Mosquito Attractants: Why Pests Might Be Picking on You
Mosquito season typically occurs from late spring to early fall in the continental U.S. This is when mosquito activity is highest and it may seem like mosquitoes are drawn to some people more than to others. Speculations about the potential causes of mosquito attractants range from differences in blood types, hormones, skin care products or diets we follow.
The entomologists and scientists at the SC Johnson Institute of Insect Science for Family Health in Racine, Wisconsin indicate it all comes down to biology – when considering what makes some people more “attractive” to mosquitoes.
Mosquitoes don’t care about the sweet summer beverages we drink, they’re drawn to chemicals in the air we exhale and the sweat on our skin.
“Carbon dioxide is the primary chemical that mosquitoes are detecting, and we emit carbon dioxide every time we exhale,” said Julie Palm, a researcher at SC Johnson. “They use the carbon dioxide as a way to detect humans up to 50 feet away. As they get closer, they’ll begin to use other cues like sensing lactic acid.”

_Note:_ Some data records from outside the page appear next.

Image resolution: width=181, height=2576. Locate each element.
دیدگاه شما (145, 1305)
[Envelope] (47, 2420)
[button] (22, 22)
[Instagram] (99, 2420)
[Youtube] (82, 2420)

Mosquitoes can sense the lactic acid that humans secrete through the skin, sweat and even subtle body movements. Mosquitoes can also detect any areas of the body where personal repellent hasn’t been applied, especially if emitting a higher level of these substances.
When we are more physically active, we are likely to breathe more heavily and sweat more intensely, thus making ourselves more detectable to mosquitoes.

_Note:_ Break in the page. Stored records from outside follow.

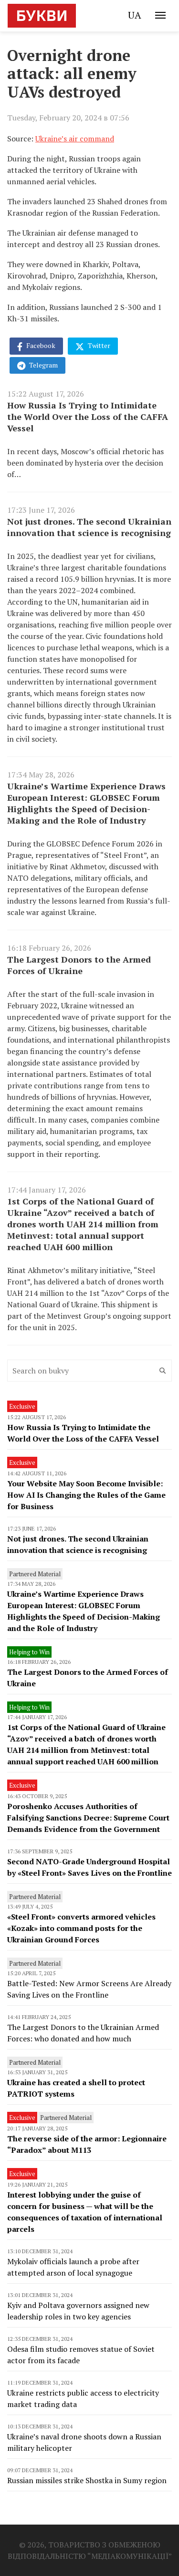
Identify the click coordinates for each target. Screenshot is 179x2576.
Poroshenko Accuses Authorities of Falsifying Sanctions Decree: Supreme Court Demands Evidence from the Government (88, 1817)
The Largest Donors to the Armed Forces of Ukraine (79, 965)
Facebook (40, 345)
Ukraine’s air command (74, 138)
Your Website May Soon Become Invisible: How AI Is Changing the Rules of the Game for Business (86, 1495)
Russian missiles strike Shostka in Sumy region (87, 2480)
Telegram (43, 364)
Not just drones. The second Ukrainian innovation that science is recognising (89, 527)
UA (134, 15)
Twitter (98, 345)
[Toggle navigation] (160, 15)
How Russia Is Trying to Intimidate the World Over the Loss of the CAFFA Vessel (87, 416)
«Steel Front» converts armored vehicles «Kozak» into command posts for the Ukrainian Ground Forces (81, 1928)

“Our breathing patterns, body temperature and tendency to sweat can vary depending on where we are and what we’re doing, so in any given circumstance, the same person could be more or less ‘attractive’ to mosquitoes,” said Tom Mascari, a researcher at SC Johnson. “It’s important to be aware of these factors, but the best way to make sure you’re protected is to apply personal insect repellent across all exposed body parts.”
Your blood type, what you ate for dinner the night before, your age, your gender or any scented products you use on your body are not going to be the factors that attract mosquitoes to you. Carbon dioxide, lactic acid, water vapor and body heat are the main players. In addition, elevated body heat may be the reason some pregnant women are more “attractive” to certain mosquito species.
To combat some of these mosquito attractants, our Entomologists recommend using personal repellents that contain EPA-approved active ingredients, like DEET or Picaridin, to avoid mosquito bites. Products with these ingredients are designed specifically to create a vapor barrier on the skin’s surface that deters mosquitoes from landing on the skin or biting us.